Directions →
In the listing that follows, count every line with the word "header" in it and write only the total.

Data to use →
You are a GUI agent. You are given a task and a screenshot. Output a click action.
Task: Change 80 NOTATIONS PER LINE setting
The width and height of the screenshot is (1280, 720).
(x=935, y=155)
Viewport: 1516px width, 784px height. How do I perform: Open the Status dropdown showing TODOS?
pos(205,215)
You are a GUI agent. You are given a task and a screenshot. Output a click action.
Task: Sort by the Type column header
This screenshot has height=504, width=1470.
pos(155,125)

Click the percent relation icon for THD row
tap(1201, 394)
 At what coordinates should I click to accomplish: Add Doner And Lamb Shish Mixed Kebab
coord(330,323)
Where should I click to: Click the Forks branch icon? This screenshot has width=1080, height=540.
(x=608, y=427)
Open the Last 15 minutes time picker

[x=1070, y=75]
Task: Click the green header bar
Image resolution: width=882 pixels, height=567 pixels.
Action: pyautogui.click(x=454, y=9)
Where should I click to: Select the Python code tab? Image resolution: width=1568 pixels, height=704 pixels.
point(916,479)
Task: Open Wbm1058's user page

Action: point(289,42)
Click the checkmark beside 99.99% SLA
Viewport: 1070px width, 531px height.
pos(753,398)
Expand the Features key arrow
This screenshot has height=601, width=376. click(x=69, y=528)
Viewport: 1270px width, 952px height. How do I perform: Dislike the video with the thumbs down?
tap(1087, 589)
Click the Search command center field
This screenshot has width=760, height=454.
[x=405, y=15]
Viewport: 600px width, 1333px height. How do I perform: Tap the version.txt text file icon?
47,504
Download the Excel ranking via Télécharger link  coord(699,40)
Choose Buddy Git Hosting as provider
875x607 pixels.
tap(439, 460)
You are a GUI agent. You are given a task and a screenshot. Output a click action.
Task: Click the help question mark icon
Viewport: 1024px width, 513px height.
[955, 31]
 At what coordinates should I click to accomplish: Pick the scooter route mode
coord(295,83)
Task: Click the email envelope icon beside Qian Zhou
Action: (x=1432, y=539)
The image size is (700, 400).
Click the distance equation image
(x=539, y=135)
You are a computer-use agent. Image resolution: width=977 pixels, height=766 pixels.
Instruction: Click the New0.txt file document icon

Solved problem →
2